North West MEC for Finance
- Incumbent
- Assumed office 21 June 2024
- Premier: Lazarus Mokgosi
- Preceded by: Motlalepula Rosho

North West MEC for Arts, Culture and Recreation
- In office 22 November 2022 – 14 June 2024
- Premier: Bushy Maape
- Preceded by: Tsotso Tlhapi
- Succeeded by: Collen Maine

North West MEC for Economic Development, Environment, Conservation and Tourism
- In office 28 May 2019 – 22 November 2022
- Premier: Bushy Maape Job Mokgoro
- Preceded by: Position established
- Succeeded by: Tsotso Tlhapi

Member of the North West Provincial Legislature
- Incumbent
- Assumed office 22 May 2019

Deputy Secretary-General of the African National Congress Youth League
- In office 17 June 2011 – 17 March 2013
- Preceded by: Steven Ngobeni
- Succeeded by: Thandi Moraka

Personal details
- Born: Kenetswe Norah Mosenogi 24 September 1982 (age 43)
- Party: African National Congress
- Alma mater: North-West University Business School University of the Witwatersrand
- Profession: Politician

= Kenetswe Mosenogi =

South African politician (born 1982)

Kenetswe Norah Mosenogi (born 24 September 1982) is a South African politician from the North West.
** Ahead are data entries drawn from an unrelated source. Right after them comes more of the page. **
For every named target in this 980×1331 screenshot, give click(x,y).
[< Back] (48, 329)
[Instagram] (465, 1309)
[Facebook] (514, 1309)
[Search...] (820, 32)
A member of the African National Congress, she has been the Member of the Executive Council (MEC) for Finance since June 2024 and a Member of the North West Provincial Legislature since May 2019. Previously, she had served as the MEC for Economic Development, Environment, Conservation and Tourism from May 2019 to November 2022 and as the MEC for Arts, Culture and Recreation from November 2022 until June 2024. Mosenogi also served as the deputy secretary-general of the African National Congress Youth League from 2011 until 2013.

==Education==
Mosenogi obtained a master's degree in business administration from the North-West University Business School. She also holds a post-graduate diploma in monitoring and evaluation from the University of the Witwatersrand.

==Career==
Mosenogi served as both the director of scientific support services and the parliamentary liaison officer in the Department of Sport and Recreation. She also worked as an assistant student administrator at the University of South Africa.

==Political career==
Mosenogi was a senior member of the African National Congress Youth League. She was first elected to the league's national executive committee in 2008. She was also a councillor and the mayoral committee member for economic development of the Tlokwe Local Municipality, centred around Potchefstroom, until the May 2011 municipal elections. The following month, Mosenogi was elected deputy secretary-general of the ANC youth league. She succeeded Steven Nogbeni and served in the position until the league's leadership structure for that term was disbanded in March 2013. She was the only woman to serve in the league's national leadership for that term. Thandi Moraka was elected as her successor in September 2015.

==Provincial government==
Prior to the election on 8 May 2019, Mosenogi was placed 12th on the ANC's provincial list of candidates for the North West Provincial Legislature. She took office on 22 May 2019. A few days later, Mosenogi was appointed as the MEC for the newly established Economic Development, Environment, Conservation and Tourism portfolio in the executive council headed by Job Mokgoro. She assumed office on the same day.

On 22 November 2022, Mosenogi was appointed MEC for Arts, Culture and Recreation. She served in the position until June 2024, when she was appointed as the MEC for Finance by the newly elected premier Lazarus Mokgosi.